Orlando Magic gave $50,000 to Super PAC backing DeSantis

MATIAS J. OCNER/Miami Herald/TNS

ORLANDO, Fla. — One name stands out among the list of millionaire and billionaire contributors to the Super PAC backing Gov. Ron DeSantis’ presidential campaign: the Orlando Magic basketball team.

Orlando Magic Ltd. is listed as giving $50,000 to Never Back Down, the political committee now essentially operating as DeSantis’ campaign in many states, according to its first FEC filing.

The Magic are owned by Dan DeVos, whose family are longtime Republican donors and have given millions to the party and GOP candidates over the years.

Carlos Guillermo Smith, a former Democratic state House member from Orlando and current state Senate candidate, slammed the team for contributing to DeSantis’ campaign despite holding a Pride Night event in March.
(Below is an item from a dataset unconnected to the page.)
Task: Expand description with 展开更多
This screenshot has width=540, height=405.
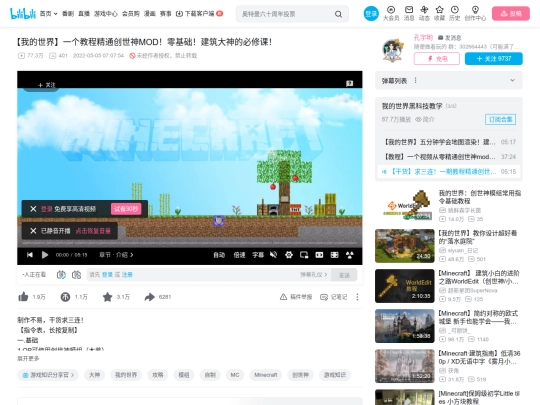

The event, which the Magic website states was “to celebrate diversity, equity, inclusion, and unity with the LGBTQ+ community,” featured a Pride Night T-shirt created by Orlando artist Adam McCabe, a halftime performance by Orlando Gay Chorus and a ceremony honoring Felipe Sousa-Lazaballet, the chair of the LGBTQ group OneOrlando Alliance and the director of Hope CommUnity Center in Orlando.
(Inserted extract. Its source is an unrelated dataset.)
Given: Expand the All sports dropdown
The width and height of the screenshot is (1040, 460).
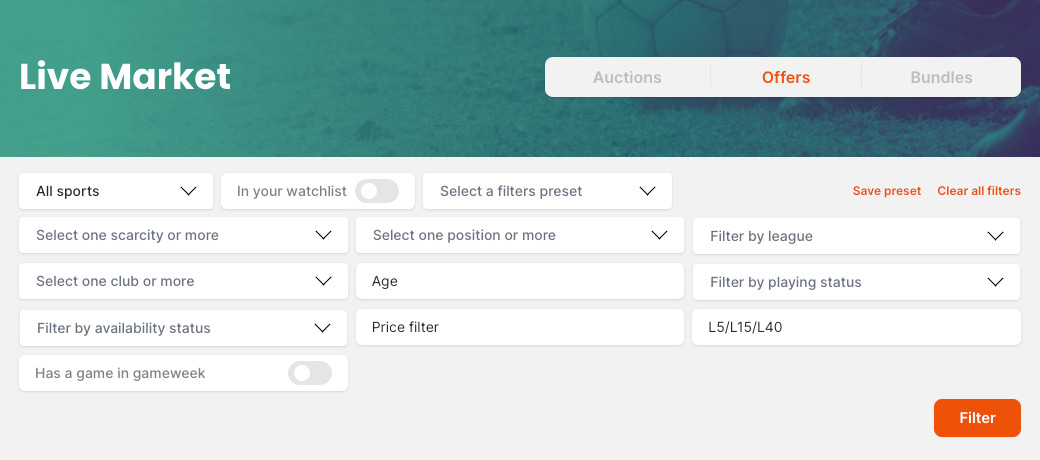Looking at the screenshot, I should tap(116, 191).
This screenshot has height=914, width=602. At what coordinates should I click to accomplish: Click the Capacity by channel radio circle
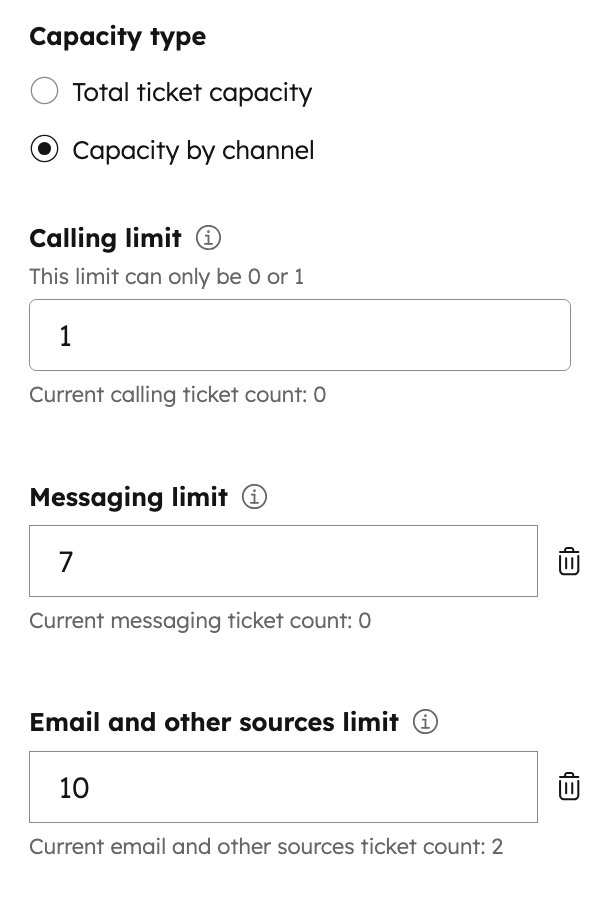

McCabe and Sousa-Lazaballet could not be reached for comment.

DeSantis has drawn the ire of the LGBTQ community for the controversial “don’t say gay” law banning instruction sexual orientation and gender identity in kindergarten through third grade and since expanded by the state Board of Education to 12th grade.

DeSantis has also signed laws banning gender-affirming treatments for minors and cracking down on drag shows. Someone in his campaign reportedly also created a video bashing former President Donald Trump for saying he’d protect LGBTQ people following the shooting at the Pulse nightclub in Orlando in 2016 that killed 49. The video was derided as homophobic by the conservative LGBTQ group Log Cabin Republicans.

The team raised a “49” banner in 2016 in honor of Pulse victims.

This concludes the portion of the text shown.